Task brief: An exact copy is needed of the lines from the one that contains "Where should I" through the final line of the data below, with pictures left out.
── Data under study ──
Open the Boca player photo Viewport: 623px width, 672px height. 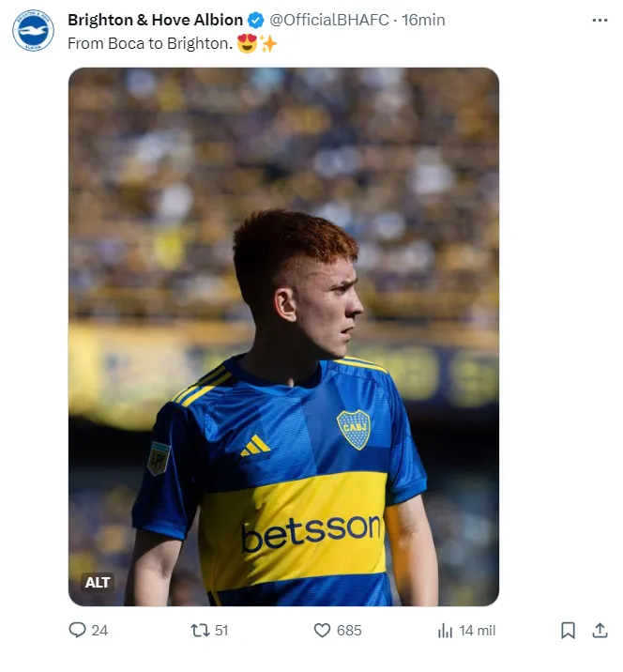tap(283, 336)
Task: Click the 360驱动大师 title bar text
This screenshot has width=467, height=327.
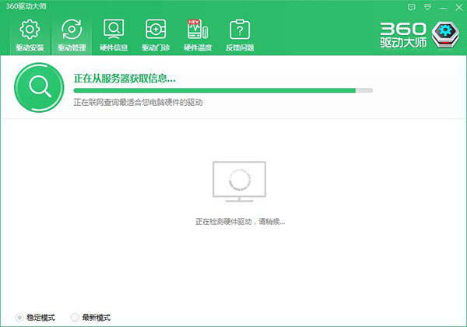Action: coord(25,6)
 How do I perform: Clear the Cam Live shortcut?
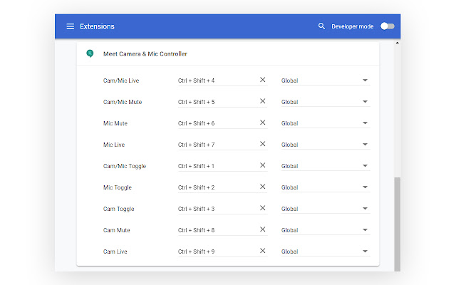coord(262,251)
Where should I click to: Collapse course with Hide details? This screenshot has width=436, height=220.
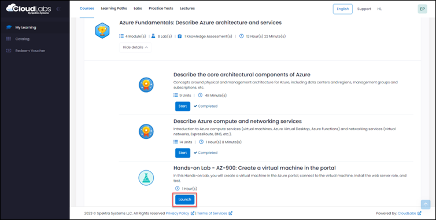click(x=135, y=47)
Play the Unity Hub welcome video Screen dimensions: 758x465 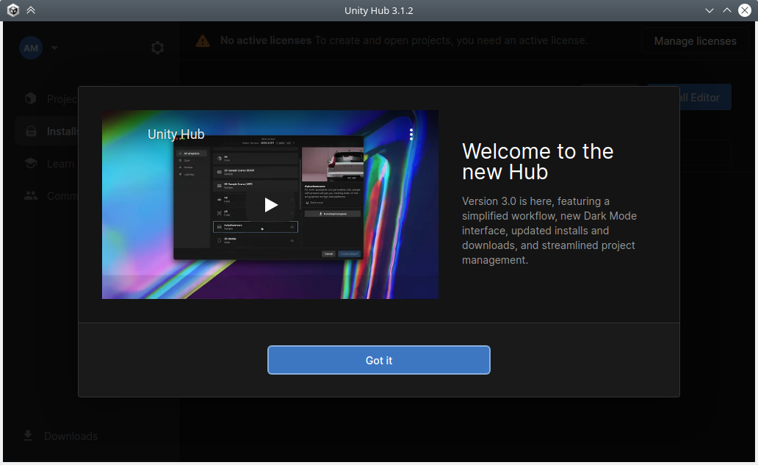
───
Expected answer:
Where should I click to: Collapse course with Hide details? This screenshot has width=436, height=220.
click(x=135, y=47)
Play the Unity Hub welcome video Screen dimensions: 758x465 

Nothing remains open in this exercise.